Start of Records shown
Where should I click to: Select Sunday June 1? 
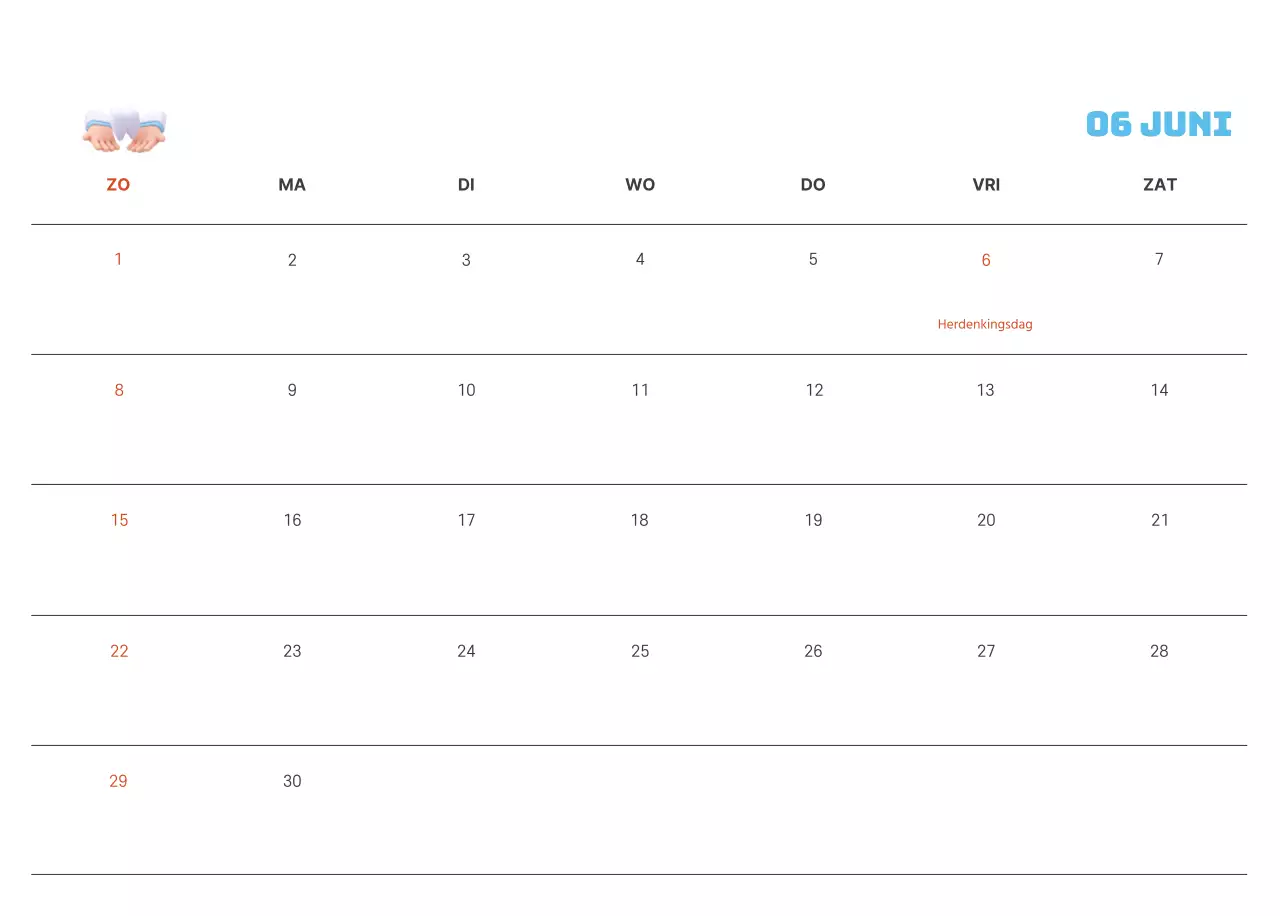click(x=118, y=260)
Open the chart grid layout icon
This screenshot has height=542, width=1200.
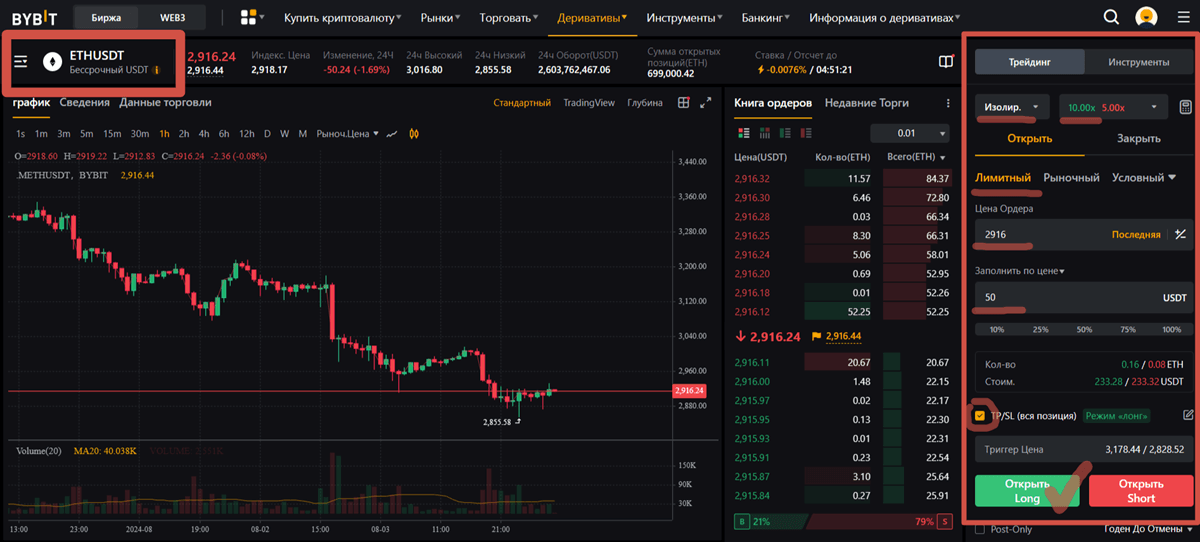tap(684, 102)
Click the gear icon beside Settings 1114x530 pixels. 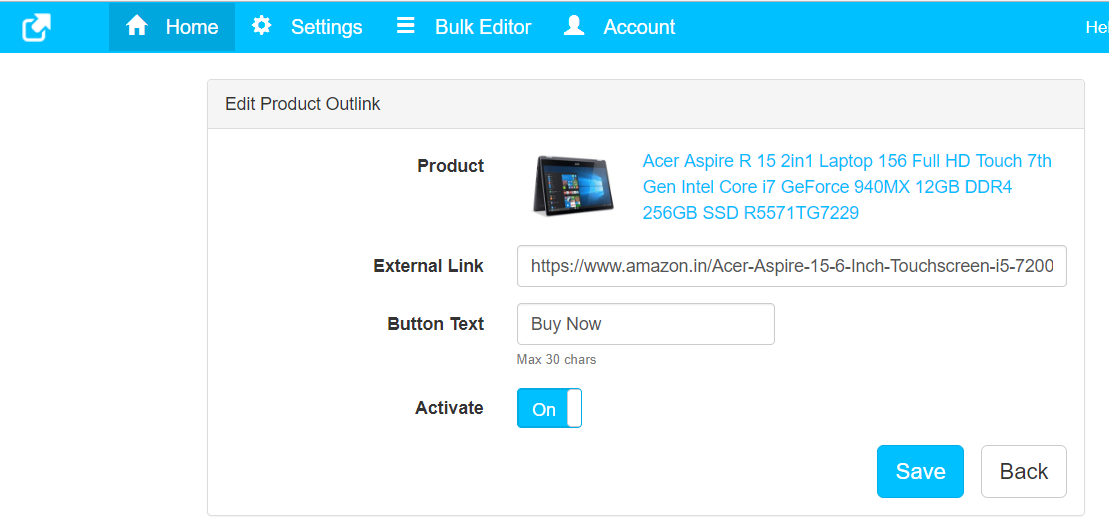[261, 26]
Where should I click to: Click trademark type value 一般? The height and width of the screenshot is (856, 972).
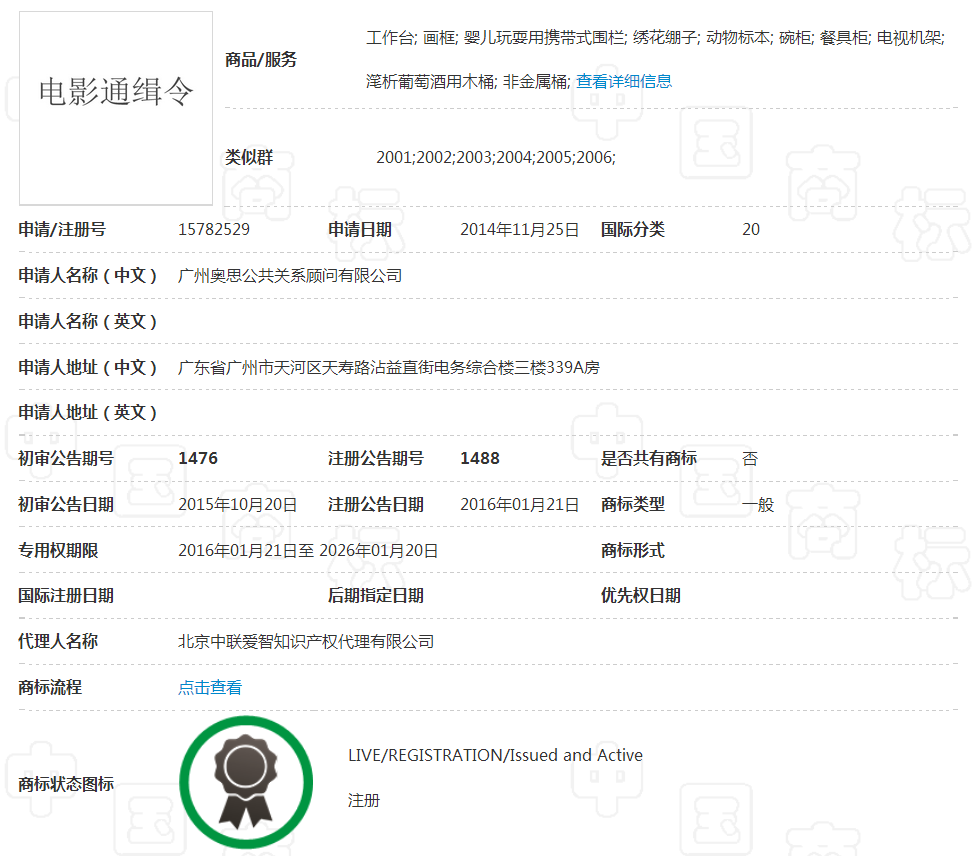pos(758,505)
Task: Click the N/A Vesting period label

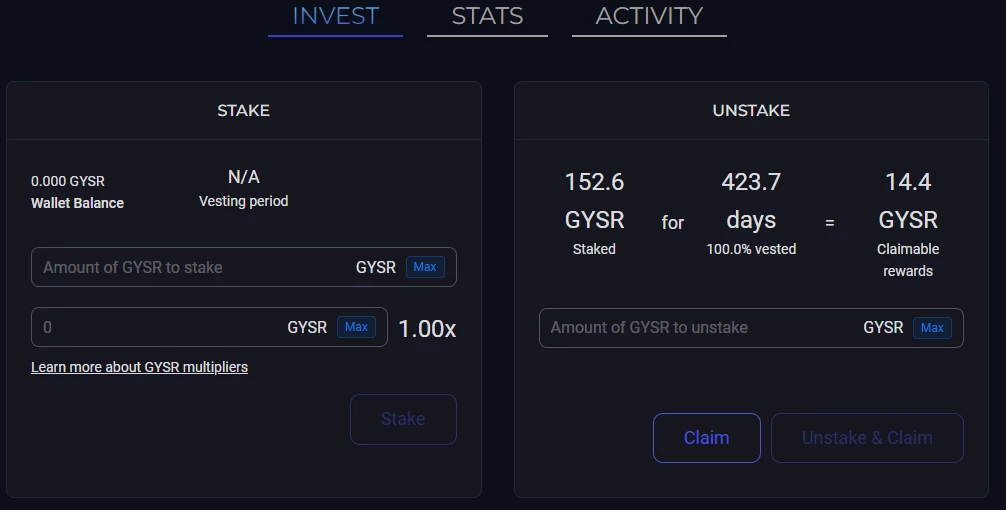Action: (x=244, y=188)
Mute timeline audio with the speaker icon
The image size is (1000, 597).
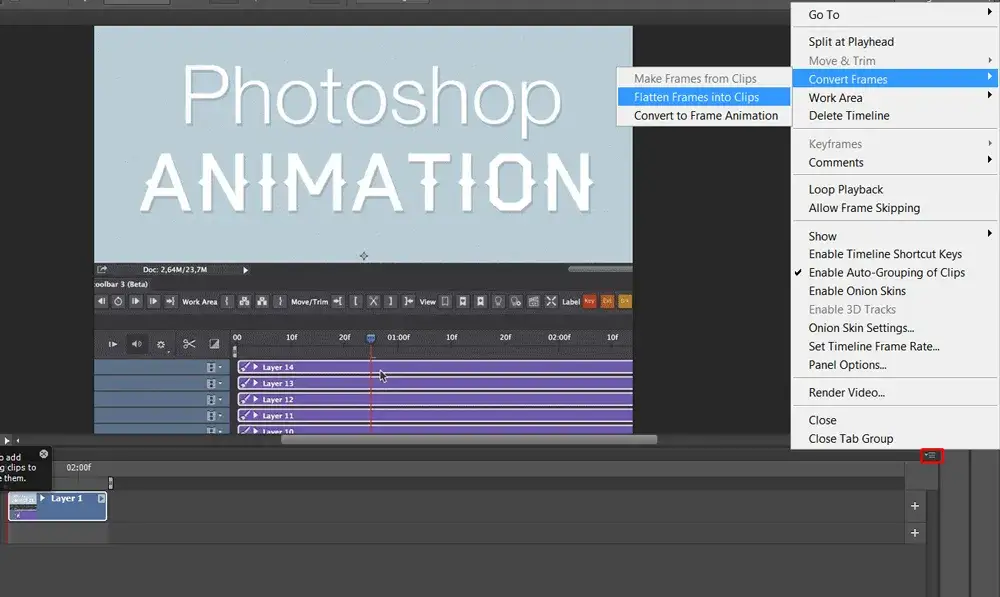click(136, 343)
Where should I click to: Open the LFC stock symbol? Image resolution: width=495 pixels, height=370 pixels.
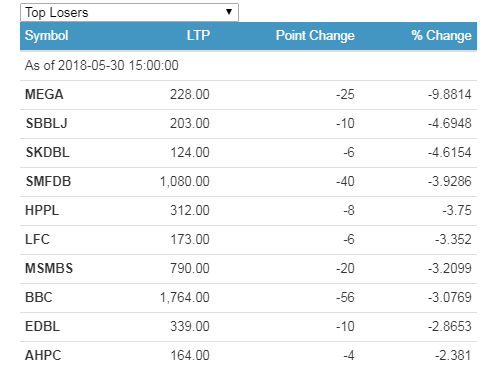click(x=37, y=239)
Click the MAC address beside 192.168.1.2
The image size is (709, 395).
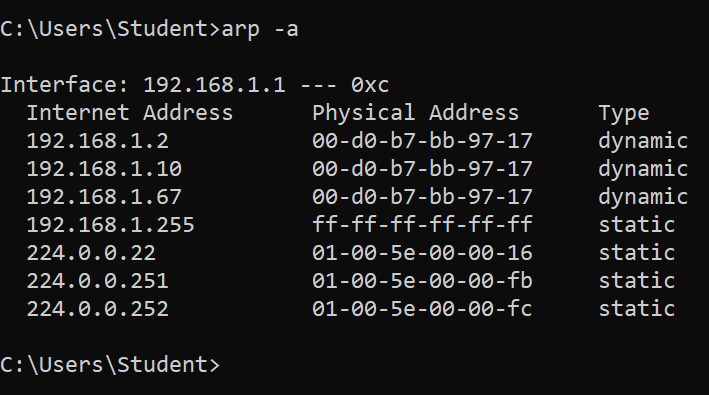(422, 141)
End of Records shown
Problem statement: Your answer must be exactly the lines from the one containing "Task: Click the N/A Vesting period label" through the last line of the records above, both included, with every picture left out.

Task solution:
Task: Click the N/A Vesting period label

Action: (x=244, y=188)
Mute timeline audio with the speaker icon
The image size is (1000, 597).
click(136, 343)
Where should I click to: Open the LFC stock symbol? Image resolution: width=495 pixels, height=370 pixels.
click(x=37, y=239)
Click the MAC address beside 192.168.1.2
The image size is (709, 395).
(422, 141)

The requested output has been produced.